On the surface, Circumstance (2011) depicts the emotive, tumultuous journey of Atafeh and her orphaned best friend Shireen. They fall in love in Iran, where tensions mount between the underground youth culture, particularly their steps toward LGBTQ rights. and the post-revolution customs that become increasingly embraced by some characters, especially Atafeh’s incredibly creepy brother, Mehran.

The chemistry between the two protagonists,  and the actresses who play them (Nikohl Boosheri and Sarah Kazemy) captivates  the viewer, who is allowed a momentary escape into the sensitive and sensual world that even the protagonists themselves can only grasp briefly.

 While the star-crossed relationship is central to the film,  director Maryam Keshavarz moves beyond merely creating a film with a queer storyline. The actors, while all of Iranian heritage, are members of the diaspora raised in the West. Shot in Lebanon, the film provided a fake script to authorities in order to avoid any disruptions and to protect the cast and crew. Given the politics built into the very production of Circumstance, the audience can move beyond asking whether the film is depicting ‘real’ Iranian lesbians, and instead question the relationship between location and LGBTQ+ politics.

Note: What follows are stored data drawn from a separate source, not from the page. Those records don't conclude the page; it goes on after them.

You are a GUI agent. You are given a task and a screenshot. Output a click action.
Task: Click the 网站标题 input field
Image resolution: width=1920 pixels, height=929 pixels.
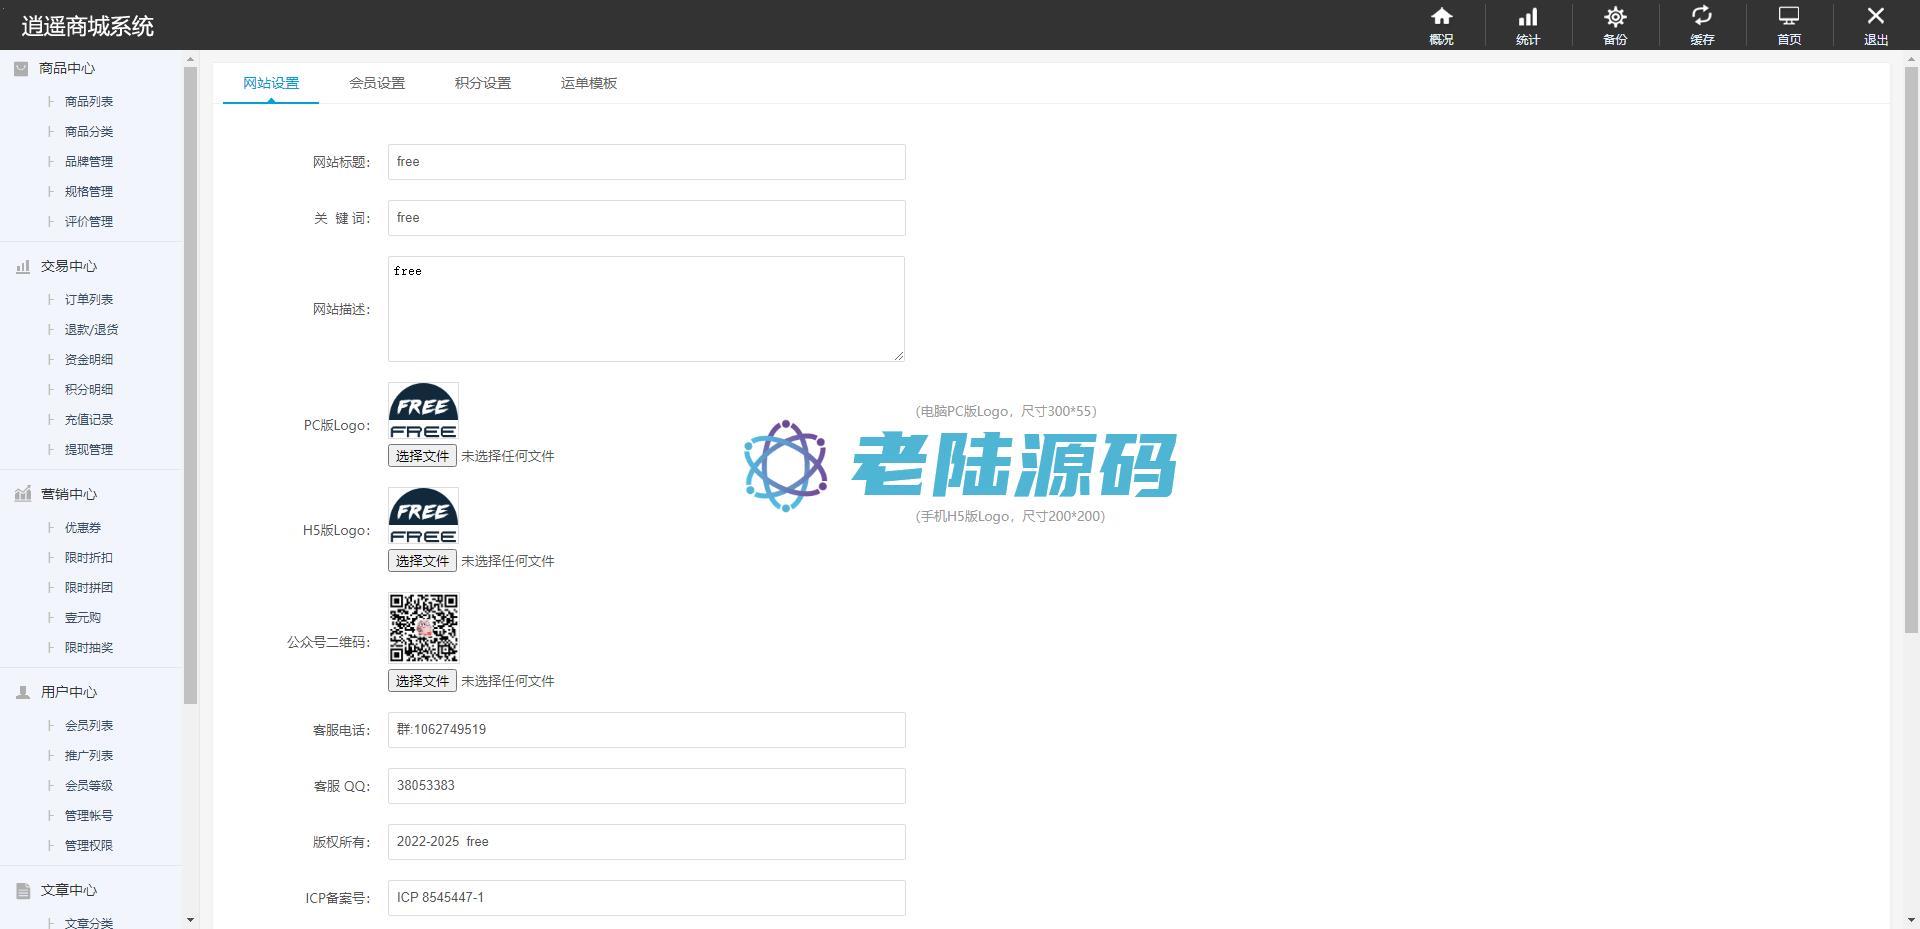pyautogui.click(x=646, y=162)
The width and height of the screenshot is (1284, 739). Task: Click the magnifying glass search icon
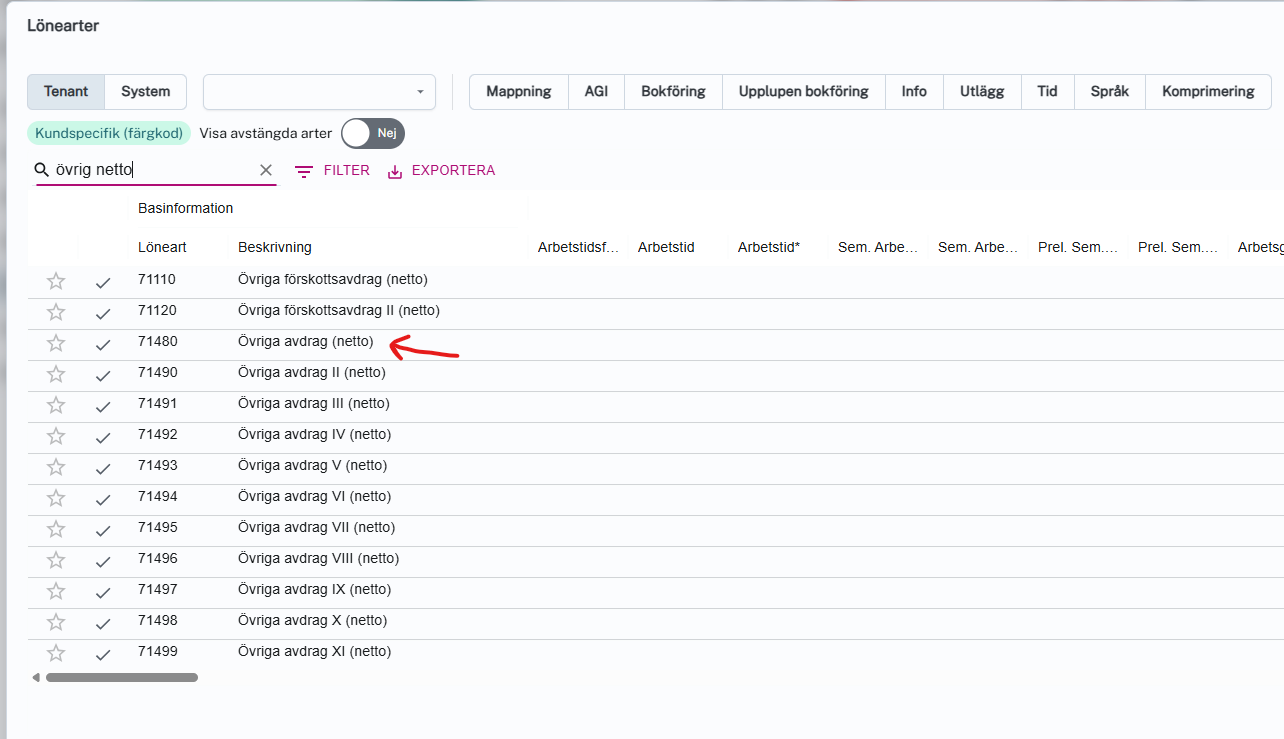coord(42,170)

The scenes of dubbing, such as working on the movie Milk, includes one character being told to sound ‘more gay’ but ‘not that gay’. It’s a comment on the Western understanding of what it means to be and perform gay, because the gay identity involves a point of reference which is, in reality, a construct.  

Later comes the lip-synching scene, where Shireen and Atafeh’s initial crush is hinted at as they perform a giggling rendition of Total Eclipse of the Heart. The scene is about being silenced in a few different ways. In this ephemeral moment, their current situation is silenced so that they can embody a louder queer identity, before being literally silenced by Mehran’s surveillance. Through this imitation, they unconsciously occupy a Western voice in order to articulate their desire for one another. Keshavarz seems to both problematise this and leave it open for discussion.

At times, however, I found the eroticisation of their fantasies to be slightly more catered to the Western, perhaps even male, gaze- more so than a ‘realistic’ depiction of a young lesbian couple would warrant. In the end though, these brief scenes of glamour and freedom, which become phantasmagorical expressions of love in Dubai, help to build the tension, and force the viewer to yearn for the two women’s happily-ever-after just as much as they do.

Their sexual desire and emotional bond are the only  indication of their feelings for one another , and their lesbian identity. Labels are avoided and the terms of their relationship remain unaddressed. . This kind of coming-out discussion is far more common in Western movies about gay relationships.

The film’s political setting pushes  the word ‘queer’ beyond a description of the girls’ identity, to encompass  subversive cultures deemed ‘radical’ under Iran’s regime. Perhaps the best way to watch Circumstance is to avoid reading it either as a solely positive account of lesbian desire or an eroticised product stemming from Western, orientalising logic.  The film’s script and cinematography lead the audience into a world of rebellion, disruption, and emotion. It is a thought-provoking commentary on identity, and a beautiful example of queer, transnational cinema.